The undersigned, being all of the members of the Board of Directors of USA Equities Corp , a Nevada corporation (the “Corporation”) together with the holder of a majority of the votes entitled to be cast with respect to the actions taken herein, acting pursuant to the authority granted by Section 78.315 and Section 78.320 of the Nevada Revised Statutes (“NRS”) and the by-laws of the Corporation, do hereby adopt the following resolutions, which resolutions have been approved by the Board of Directors of the Corporation with the written consent of the holder of a majority of the votes entitled to be cast with respect to the actions as of this 20th day of December, 2021 (the “Joint Written Consent”).

 

WHEREAS, the Corporation’s Board of Directors, with the written consent of the holder of a majority of the votes entitled to be cast with respect to the actions taken herein (the “Majority Consenting Stockholder”), have authorized and approved the filing of a Certificate of Amendment to the Corporation’s Certificate of Incorporation to change the name of the Corporation from USA Equities Corp. to QHSLab, Inc.

 

NOW, THEREFORE, BE IT RESOLVED, that the name of the Corporation be changed to QHSLab, Inc. and to effectuate the change, a Certificate of Amendment to the Corporation’s Certificate of Incorporation in the form attached hereto be duly filed with the State of Nevada, authorizing and approving the amendment to Article FIRST, as follows:

 

FIRST: The name of the Corporation is: QHSLAB, INC.

 

The number of votes entitled to be cast by the holders of the Corporation’s Common Stock and Series A Preferred Stock issued and outstanding at December 20, 2021 (the “Record Date”) is 14,156,553 shares.
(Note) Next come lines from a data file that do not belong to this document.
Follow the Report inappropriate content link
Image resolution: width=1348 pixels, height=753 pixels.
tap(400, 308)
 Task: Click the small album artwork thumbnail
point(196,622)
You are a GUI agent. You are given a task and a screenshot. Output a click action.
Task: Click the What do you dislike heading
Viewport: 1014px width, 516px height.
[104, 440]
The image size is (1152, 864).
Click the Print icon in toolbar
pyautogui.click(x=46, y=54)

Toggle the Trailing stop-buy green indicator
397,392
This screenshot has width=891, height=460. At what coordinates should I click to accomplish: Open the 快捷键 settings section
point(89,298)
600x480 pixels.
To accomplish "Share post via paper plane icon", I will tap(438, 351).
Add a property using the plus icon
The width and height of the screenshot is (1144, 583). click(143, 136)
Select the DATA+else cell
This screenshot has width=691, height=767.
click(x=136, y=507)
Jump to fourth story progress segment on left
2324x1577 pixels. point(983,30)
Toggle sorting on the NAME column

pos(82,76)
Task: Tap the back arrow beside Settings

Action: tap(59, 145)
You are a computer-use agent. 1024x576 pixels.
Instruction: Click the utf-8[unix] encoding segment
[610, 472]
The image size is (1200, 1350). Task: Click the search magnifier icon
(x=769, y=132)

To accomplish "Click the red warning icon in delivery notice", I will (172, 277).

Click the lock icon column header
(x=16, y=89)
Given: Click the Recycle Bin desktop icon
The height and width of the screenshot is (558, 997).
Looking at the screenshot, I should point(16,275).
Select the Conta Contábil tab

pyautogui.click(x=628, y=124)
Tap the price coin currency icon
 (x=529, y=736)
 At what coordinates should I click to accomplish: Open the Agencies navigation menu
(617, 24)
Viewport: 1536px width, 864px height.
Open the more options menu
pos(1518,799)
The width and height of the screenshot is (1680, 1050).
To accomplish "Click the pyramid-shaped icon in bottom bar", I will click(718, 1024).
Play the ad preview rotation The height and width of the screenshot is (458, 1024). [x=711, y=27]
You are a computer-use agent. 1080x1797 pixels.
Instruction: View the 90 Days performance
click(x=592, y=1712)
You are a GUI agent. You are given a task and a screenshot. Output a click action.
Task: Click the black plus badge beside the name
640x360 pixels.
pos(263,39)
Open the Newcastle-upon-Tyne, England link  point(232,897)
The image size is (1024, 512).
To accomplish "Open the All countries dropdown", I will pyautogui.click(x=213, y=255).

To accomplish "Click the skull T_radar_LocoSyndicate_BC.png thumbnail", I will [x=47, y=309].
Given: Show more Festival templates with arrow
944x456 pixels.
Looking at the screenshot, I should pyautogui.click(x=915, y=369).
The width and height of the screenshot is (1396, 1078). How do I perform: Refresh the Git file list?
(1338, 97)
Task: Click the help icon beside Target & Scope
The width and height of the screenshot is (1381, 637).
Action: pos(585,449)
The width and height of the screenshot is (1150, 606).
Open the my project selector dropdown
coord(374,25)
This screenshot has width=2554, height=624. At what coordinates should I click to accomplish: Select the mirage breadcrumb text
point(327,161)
The number of votes necessary to ratify and approve the Certificate of Amendment under Section 78.320 228 of NRS is 7,078,277. The Majority Consenting Stockholder held 3,352,145 shares of Common Stock and 1,082,000 (5,400,460 votes) shares of Series A Preferred Stock, representing approximately 62% of the votes entitled to be cast, and has consented to the adoption and filing of the Certificate of Amendment.

 

FURTHER RESOLVED, that, subject to the foregoing, any officer of the Corporation, be and hereby is authorized, empowered and directed, for and on behalf of the Corporation, to take such further action and execute and deliver any additional instruments, certificates, filings or other documents and to take any additional steps as any such officer deems necessary or appropriate to effectuate the purposes of the foregoing resolution;

 

FURTHER RESOLVED, that any action or actions heretofore taken by any officer of the Corporation for and on behalf of the Corporation in connection with the foregoing resolutions are hereby ratified and approved as duly authorized actions of the Corporation. This Joint Written Consent shall be added to the corporate records of the Corporation and made a part thereof, and the resolutions set forth above shall have the same force and effect as if adopted at a meeting duly noticed and held by the Board of Directors and the holders of the Common Stock and Series A Preferred Stock of the Corporation. This Joint Written Consent may be executed in counterparts and with facsimile signatures with the effect as if all parties hereto had executed the same document. All counterparts shall be construed together and shall constitute a single Joint Written Consent.